La Alpensinfonie de Strauss, sorte de Wanderung (randonnée) dans la montagne, du matin au soir, de la nuit à la nuit, surprend par sa fluidité et la maîtrise du son malgré l’incroyable nombre d’exécutants(l’orchestre se déplace toujours en grand nombre, ils sont plus ou moins 200 sur le plateau), l’option “scénique” de faire débuter et finir dans une semi pénombre montre aussi le souci du spectaculaire et une approche moins traditionnelle du concert classique, qui est au Venezuela un authentique phénomène de jeunes. On est frappé par la virtuosité technique des pupitres (les bois et les cuivres notamment) et la manière de suivre pas à pas les propositions du chef. On est aussi frappé par les contrastes, les pianissimi obtenus sont d’une finesse rare, et les fortissimi ne sont pas renforcés par le nombre des musiciens: ce qui domine, c’est la clarté de la construction, la lisibilité de l’approche, la volonté de souligner certaines couleurs, ici Mahler, là Wagner, de jouer le lyrisme très charnel, la violence de la nature et d’une nature qui reste domptée par la musique, une nature authentiquement culturelle. Il en résulte une ambiance qui s’impose au public qui suit dans un silence impressionnant avant d’exploser dès la dernière note.


Hier soir, Frédéric Mitterrand, Ministre de la culture, remettait en fin de concert la croix d’officier de la légion d’honneur à José Antonio Abreu, fondateur du Sistema des orchestres vénézuéliens, où plus de 300 orchestres de jeunes, 300000 jeunes sur 26 millions d’habitants (1%) sont engagés dans la pratique orchestrale, comme une alternative à la vie désœuvrée des bidonvilles et des cités pauvres, en une pyramide qui conduit au sommet à faire partie de cette phalange miraculeuse, qui est l’une des plus virtuoses au monde, et sans doute l’une des plus enthousiastes et engagées. Abreu reçoit désormais une pluie de prix, car son œuvre unique au monde replace la musique et l’art au centre du tissu social, et surtout, permet à un public neuf, sans préjugés, de s’emparer de la musique classique.
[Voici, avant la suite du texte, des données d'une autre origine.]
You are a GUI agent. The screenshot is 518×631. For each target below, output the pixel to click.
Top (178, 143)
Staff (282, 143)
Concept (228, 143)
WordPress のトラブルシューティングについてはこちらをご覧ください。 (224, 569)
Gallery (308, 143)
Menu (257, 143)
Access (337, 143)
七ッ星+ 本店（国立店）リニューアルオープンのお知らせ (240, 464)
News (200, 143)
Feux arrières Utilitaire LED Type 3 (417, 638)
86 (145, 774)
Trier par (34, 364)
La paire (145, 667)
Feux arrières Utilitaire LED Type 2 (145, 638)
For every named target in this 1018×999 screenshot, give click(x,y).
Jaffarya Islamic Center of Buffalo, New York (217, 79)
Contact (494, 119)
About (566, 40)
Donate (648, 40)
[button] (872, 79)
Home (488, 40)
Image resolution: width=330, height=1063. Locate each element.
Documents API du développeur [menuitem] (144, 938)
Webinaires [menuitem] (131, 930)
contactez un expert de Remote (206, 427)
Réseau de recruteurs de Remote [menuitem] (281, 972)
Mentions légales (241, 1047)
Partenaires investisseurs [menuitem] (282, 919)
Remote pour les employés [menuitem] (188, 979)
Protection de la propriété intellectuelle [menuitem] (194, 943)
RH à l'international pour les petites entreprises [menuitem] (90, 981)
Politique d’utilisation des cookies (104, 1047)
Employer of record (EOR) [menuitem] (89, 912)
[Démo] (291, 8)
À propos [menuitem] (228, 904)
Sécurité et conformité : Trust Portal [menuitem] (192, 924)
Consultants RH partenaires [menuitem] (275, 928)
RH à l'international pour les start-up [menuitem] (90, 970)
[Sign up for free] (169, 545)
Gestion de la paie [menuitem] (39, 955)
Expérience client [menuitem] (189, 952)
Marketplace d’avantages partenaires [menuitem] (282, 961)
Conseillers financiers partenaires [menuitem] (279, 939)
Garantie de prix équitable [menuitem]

Gustavo Dudamel me disait qu’au Venezuela, les concerts de musique classique sont remplis de jeunes, et de plus en plus de pays notamment en Amérique Latine, cherchent à reproduire le miracle vénézuélien. Gustavo Dudamel recevait ensuite, très ému, la croix de chevalier des Arts et Lettres, et le concert se termina, pour la joie du public où de nombreux drapeaux du Venezuela étaient agités et créaient une ambiance de folie à Pleyel, par trois bis, le Mambo du West Side Story de Bernstein, une danse très rythmée sans doute d’un compositeur sud américain, et la Marche de Radestsky en guise d’adieu. Un grand moment, une magnifique soirée, un public estomaqué et ravi. Merci les jeunes!